Task directions | Decide whether each statement agrees with the text on salad burnet below, answering yes or no and quoting the words of the text that settle it. 1. Flavonoids increased in leaves from the second cut. 2. Storing the leaves for 15 days significantly changed their phenolic content. 3. The plants were grown in soil.

Provided text |
Wild edible plants have been used in cooking since ancient times. Recently, their value has improved as a result of the scientific evidence for their nutraceutical properties. Sanguisorba minor
Scop. (salad burnet) plants were hydroponically grown and two consecutive cuts took place at 15 (C1) and 30 (C2) days after sowing. An untargeted metabolomics approach was utilized to fingerprint phenolics and other health-related compounds in this species; this approach revealed the different effects of the two cuts on the plant. S. minor
showed a different and complex secondary metabolite profile, which was influenced by the cut. In fact, flavonoids increased in leaves obtained from C2, especially flavones. However, other secondary metabolites were downregulated in leaves from C2 compared to those detected in leaves from C1, as evidenced by the combination of the variable important in projections (VIP score > 1.3) and the fold-change (FC > 2). The storage of S. minor
leaves for 15 days as fresh-cut products did not induce significant changes in the phenolic content and antioxidant capacity, which indicates that the nutraceutical value was maintained. The only difference evidenced during storage was that leaves obtained from C2 showed a lower constitutive content of nutraceutical compounds than leaves obtained from C1; except for chlorophylls and carotenoids. In conclusion, the cut was the main influence on the modulation of secondary metabolites in leaves, and the effects were independent of storage.

Dataset entries |
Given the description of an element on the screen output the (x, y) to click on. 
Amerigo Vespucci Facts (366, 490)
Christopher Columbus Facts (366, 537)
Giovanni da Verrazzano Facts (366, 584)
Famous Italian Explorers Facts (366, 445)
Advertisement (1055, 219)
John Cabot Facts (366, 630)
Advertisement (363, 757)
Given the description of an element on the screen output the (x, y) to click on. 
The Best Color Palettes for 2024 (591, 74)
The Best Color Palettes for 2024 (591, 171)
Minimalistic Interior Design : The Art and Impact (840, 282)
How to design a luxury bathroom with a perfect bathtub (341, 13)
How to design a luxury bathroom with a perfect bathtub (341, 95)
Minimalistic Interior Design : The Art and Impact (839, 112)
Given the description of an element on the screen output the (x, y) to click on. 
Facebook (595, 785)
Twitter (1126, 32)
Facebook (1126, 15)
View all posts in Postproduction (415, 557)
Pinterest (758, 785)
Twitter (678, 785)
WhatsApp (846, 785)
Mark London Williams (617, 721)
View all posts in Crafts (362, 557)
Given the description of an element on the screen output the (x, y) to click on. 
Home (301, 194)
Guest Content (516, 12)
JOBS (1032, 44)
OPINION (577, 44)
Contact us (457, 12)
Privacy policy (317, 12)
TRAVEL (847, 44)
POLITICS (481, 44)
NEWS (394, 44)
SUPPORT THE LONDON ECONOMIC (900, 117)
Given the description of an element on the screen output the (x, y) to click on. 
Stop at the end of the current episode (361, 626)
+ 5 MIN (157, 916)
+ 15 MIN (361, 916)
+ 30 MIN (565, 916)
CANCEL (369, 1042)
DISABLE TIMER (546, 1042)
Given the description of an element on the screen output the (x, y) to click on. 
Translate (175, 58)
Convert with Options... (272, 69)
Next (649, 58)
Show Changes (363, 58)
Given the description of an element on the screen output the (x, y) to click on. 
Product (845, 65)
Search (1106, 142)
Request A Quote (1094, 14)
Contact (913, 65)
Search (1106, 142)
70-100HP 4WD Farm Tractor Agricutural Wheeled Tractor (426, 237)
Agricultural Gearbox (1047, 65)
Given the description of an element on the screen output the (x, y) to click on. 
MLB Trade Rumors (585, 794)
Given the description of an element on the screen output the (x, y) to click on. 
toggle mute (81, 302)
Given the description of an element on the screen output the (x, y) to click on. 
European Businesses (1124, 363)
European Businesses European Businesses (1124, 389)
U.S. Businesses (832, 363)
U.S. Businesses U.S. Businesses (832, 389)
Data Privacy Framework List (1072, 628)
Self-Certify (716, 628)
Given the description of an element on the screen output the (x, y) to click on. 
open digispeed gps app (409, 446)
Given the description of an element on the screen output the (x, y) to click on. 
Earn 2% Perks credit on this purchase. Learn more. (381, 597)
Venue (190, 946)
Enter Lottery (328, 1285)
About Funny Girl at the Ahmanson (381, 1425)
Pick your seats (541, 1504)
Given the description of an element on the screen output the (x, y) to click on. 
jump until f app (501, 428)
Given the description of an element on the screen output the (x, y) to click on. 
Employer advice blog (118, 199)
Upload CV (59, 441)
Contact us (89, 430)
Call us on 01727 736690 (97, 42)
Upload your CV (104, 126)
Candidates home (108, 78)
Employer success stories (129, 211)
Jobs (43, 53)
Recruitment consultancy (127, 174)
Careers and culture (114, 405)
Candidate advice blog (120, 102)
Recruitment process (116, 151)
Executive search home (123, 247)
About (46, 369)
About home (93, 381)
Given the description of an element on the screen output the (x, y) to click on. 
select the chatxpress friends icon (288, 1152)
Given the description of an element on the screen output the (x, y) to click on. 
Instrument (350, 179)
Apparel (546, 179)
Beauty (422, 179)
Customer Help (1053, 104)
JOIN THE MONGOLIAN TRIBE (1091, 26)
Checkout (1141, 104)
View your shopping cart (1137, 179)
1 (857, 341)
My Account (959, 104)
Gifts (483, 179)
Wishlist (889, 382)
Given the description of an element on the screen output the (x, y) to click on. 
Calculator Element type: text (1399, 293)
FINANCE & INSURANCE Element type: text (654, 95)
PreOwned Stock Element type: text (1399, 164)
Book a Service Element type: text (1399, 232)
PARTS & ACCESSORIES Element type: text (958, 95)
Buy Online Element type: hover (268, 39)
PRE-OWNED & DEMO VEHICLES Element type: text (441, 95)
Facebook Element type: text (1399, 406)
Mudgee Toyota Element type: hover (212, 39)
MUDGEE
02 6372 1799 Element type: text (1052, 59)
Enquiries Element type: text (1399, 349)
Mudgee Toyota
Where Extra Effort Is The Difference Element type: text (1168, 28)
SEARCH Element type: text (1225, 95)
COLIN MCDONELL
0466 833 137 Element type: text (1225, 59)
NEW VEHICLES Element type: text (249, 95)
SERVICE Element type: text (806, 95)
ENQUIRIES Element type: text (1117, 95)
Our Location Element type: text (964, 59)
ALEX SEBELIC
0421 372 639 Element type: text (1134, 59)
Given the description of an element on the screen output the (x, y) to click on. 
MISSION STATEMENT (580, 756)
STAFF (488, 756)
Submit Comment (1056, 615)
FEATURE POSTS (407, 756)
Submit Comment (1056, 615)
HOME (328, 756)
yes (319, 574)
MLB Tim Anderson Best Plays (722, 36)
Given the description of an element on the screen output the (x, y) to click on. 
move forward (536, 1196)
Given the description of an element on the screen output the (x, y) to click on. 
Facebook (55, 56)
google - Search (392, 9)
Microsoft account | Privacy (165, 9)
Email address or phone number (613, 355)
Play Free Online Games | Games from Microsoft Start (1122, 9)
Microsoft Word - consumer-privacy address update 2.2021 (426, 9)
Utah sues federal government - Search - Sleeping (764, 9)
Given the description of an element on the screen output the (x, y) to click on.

Finished exercise |
1. Yes: "flavonoids increased in leaves obtained from C2, especially flavones"
2. No: "did not induce significant changes in the phenolic content and antioxidant capacity"
3. No: "plants were hydroponically grown"